2 min de lectura (265 palabras)
#tecnologia#agentes
La evolución corre tan rápido que mi mente apenas alcanza a seguirle el paso.

Hace más de tres años que curiosamente entré por primera vez a DALL·E y, con apenas una oración, le pedía que me dibujara o creara una imagen. Un mes despúes se liberaba al publico el prehistórico ChatGPT 3.5. No podía—no podíamos—salir de nuestro asombro. Era como si el futuro que había visto en Los Supersónicos hubiera llegado de repente, tocando mis manos. Aunque en ese primer momento no podía responder sobre hechos posteriores al 2019, ni acceder a la web, y a veces cometía algunos errores matemáticos, la fascinación ante esa maravilla era inevitable. Con el tiempo cada nuevo mes, traía nuevas mejoras o funcionalidades: algunas deslumbrantes, otras discretas.
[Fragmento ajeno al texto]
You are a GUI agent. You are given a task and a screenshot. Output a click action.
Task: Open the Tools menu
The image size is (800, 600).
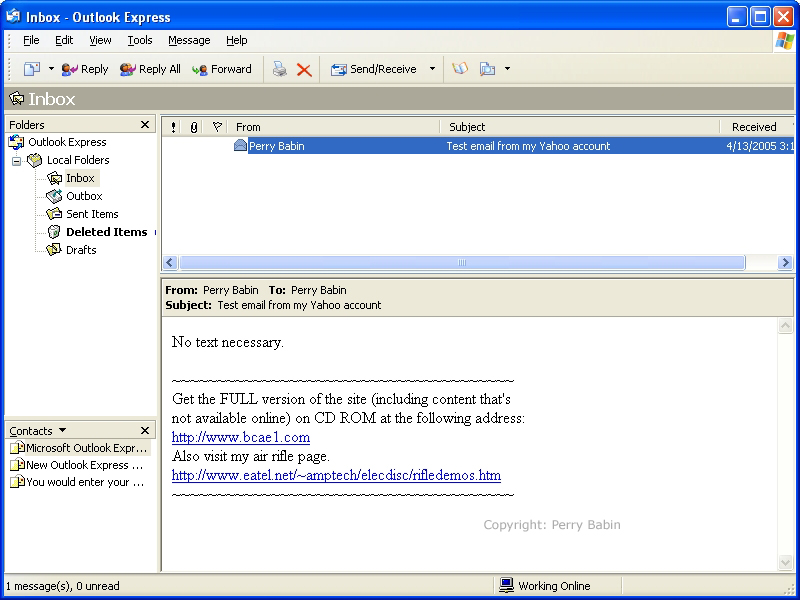[x=139, y=40]
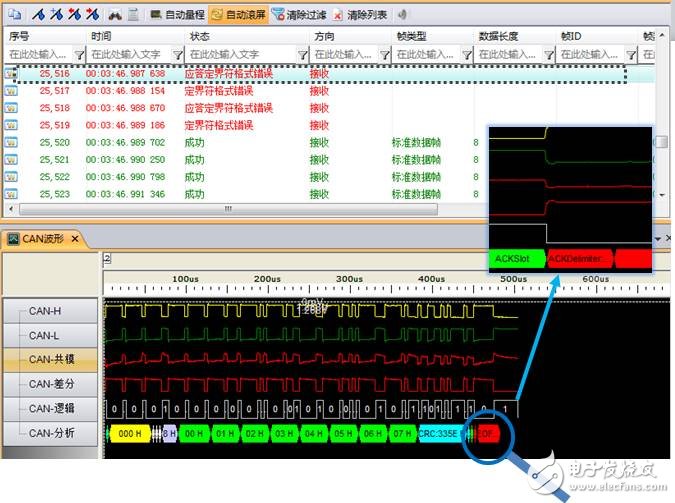Click the copy icon in toolbar
Image resolution: width=675 pixels, height=503 pixels.
click(12, 15)
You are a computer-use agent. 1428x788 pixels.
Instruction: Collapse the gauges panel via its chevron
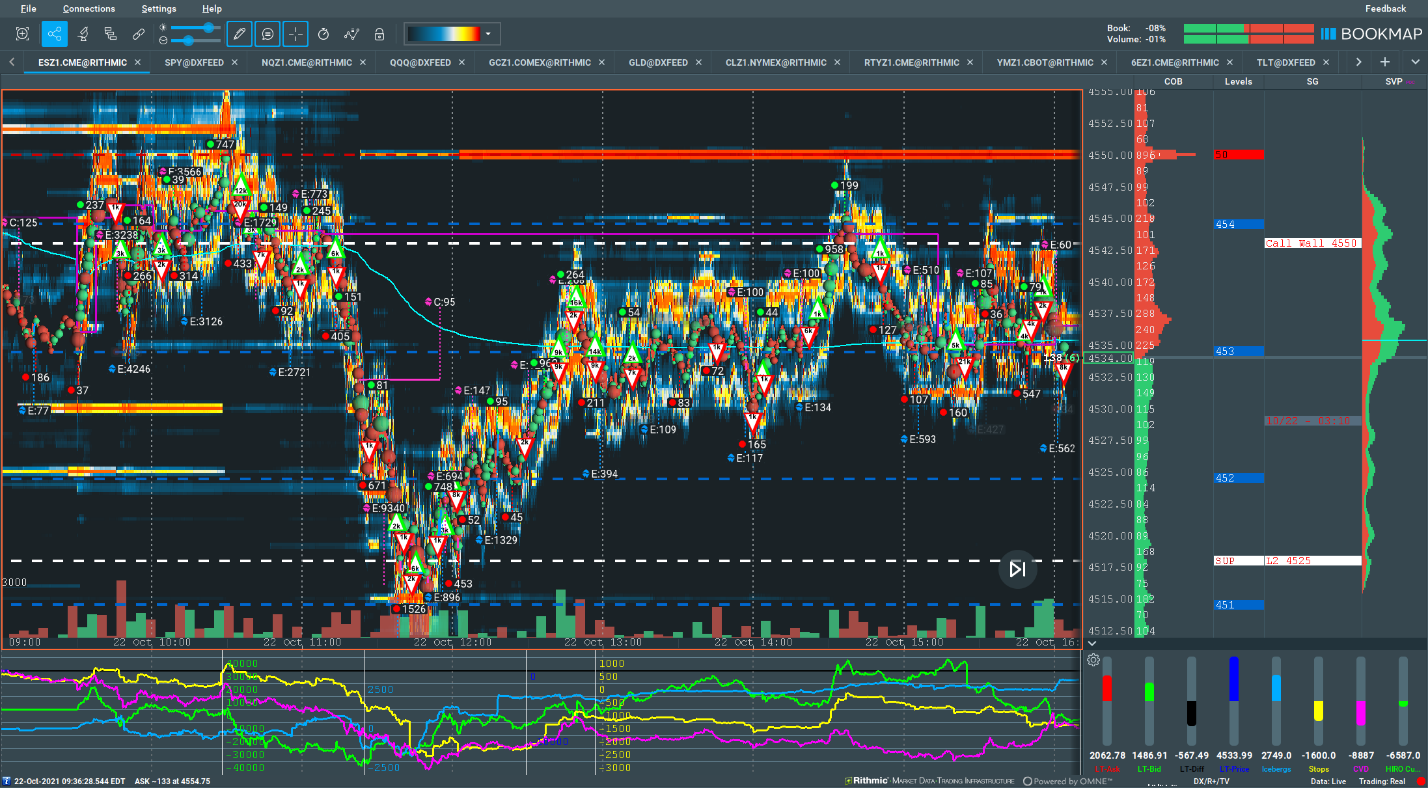(x=1093, y=643)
Nos maravillaba, nos sigue maravillando, y siempre nos deja con la sensación de que aún no hemos visto nada. Justo cuando pensábamos que ya habíamos alcanzado un límite, llegaron los agentes: algunos tímidos, otros tan sofisticados y costosos que solo podía leer sobre ellos en boletines de tecnología. Ayer finalmente probé uno, que se lanzó para programadores. En realidad, es para cualquiera: es un agente que programa. Y, de repente, sentí el mismo asombro que hace tres años. Revisó el código, encontró errores, planteó una estrategia para solucionarlo, generó un plan de trabajo, los corrigió, los testeo, lo implementó y lo guardó en el repositorio......, todo en menos de dos minutos. En ese instante, asaltó una estrofa de una canción folklórica: “🎵¿A dónde iremos a parar si .......?🎵”, Si esto sigue, si sigue evolucionando a esta velocidad.¿que veremos en unos pocos meses? (Ya no me atrevo a preguntarme que nos puede traer en unos pocos años.)